**Document**
==========
Gitte Villesen, Ingeborg The Busker Queen, 1999
Bringing together simple and unpretentious imagery, Gitte Villesen's video works
are narratives on everyday life and the personal and social background of various
persons from her circle of friends and acquaintainces. The videos never violate
the personal integrity or dignity of those portrayed. On the contrary, they document
the individual appeal of persons who are capable of counteracting the structured
demands of everyday life by playfully living out their fantasies.
Gitte Villesen, Kathrin Makes Them and Bent Collects Them,
1999
She created most of the videos in her home town Ansager and in Copenhagen where
Gitte Villesen lives and works. Her actors are always acquaintances or friends
whom the artist portrays in a reserved and perceptive way. Their views of life,
personal reminiscences and feelings are the theme of these videos. In her most
recent pieces Villesen is showing in the exhibition at the Secession, Kathrine,
Bent, Ingeborg and Soren Welling. Kathrine makes lace and Bent collects it. Ingeborg
seems to be obsessed with curios and strange natural phenomena. The meanwhile
deceased Soren Welling created his own little world in his small-town museum.
==========
**Recorded data**
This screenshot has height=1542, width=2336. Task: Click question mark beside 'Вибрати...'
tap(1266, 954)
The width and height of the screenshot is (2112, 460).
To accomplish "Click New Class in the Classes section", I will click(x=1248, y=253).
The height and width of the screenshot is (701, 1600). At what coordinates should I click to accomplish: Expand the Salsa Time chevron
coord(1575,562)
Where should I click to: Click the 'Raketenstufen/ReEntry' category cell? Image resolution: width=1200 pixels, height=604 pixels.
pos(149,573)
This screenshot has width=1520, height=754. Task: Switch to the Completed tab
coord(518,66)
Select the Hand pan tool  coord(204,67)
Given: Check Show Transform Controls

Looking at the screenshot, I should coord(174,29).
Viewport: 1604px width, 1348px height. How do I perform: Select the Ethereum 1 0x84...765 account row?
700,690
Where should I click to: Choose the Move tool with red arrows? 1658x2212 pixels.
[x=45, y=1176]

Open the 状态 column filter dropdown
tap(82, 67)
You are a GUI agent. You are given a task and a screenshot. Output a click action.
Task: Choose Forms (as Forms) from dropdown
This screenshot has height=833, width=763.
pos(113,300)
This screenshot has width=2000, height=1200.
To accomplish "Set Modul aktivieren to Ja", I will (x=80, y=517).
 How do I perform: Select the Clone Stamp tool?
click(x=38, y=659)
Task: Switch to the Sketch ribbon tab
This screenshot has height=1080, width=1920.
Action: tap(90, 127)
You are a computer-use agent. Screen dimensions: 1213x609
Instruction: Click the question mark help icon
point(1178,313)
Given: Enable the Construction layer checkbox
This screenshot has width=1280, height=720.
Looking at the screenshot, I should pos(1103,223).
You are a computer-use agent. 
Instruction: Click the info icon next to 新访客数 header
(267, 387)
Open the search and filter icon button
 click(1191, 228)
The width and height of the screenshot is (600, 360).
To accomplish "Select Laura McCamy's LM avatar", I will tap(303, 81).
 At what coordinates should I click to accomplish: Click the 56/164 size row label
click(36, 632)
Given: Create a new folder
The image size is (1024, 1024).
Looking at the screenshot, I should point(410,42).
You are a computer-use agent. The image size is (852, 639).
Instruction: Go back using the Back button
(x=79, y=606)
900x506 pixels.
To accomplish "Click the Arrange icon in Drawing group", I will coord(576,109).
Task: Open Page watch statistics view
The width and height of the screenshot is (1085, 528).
==========
**Stated problem**
Reproduce verbatim the passage of the text on Gitte Villesen's videos that opens with the words containing "Gitte Villesen, Ingeborg" and closes with "out their fantasies.". The listing has no connection to the text on Gitte Villesen's videos.

**Correct output**
Gitte Villesen, Ingeborg The Busker Queen, 1999
Bringing together simple and unpretentious imagery, Gitte Villesen's video works
are narratives on everyday life and the personal and social background of various
persons from her circle of friends and acquaintainces. The videos never violate
the personal integrity or dignity of those portrayed. On the contrary, they document
the individual appeal of persons who are capable of counteracting the structured
demands of everyday life by playfully living out their fantasies.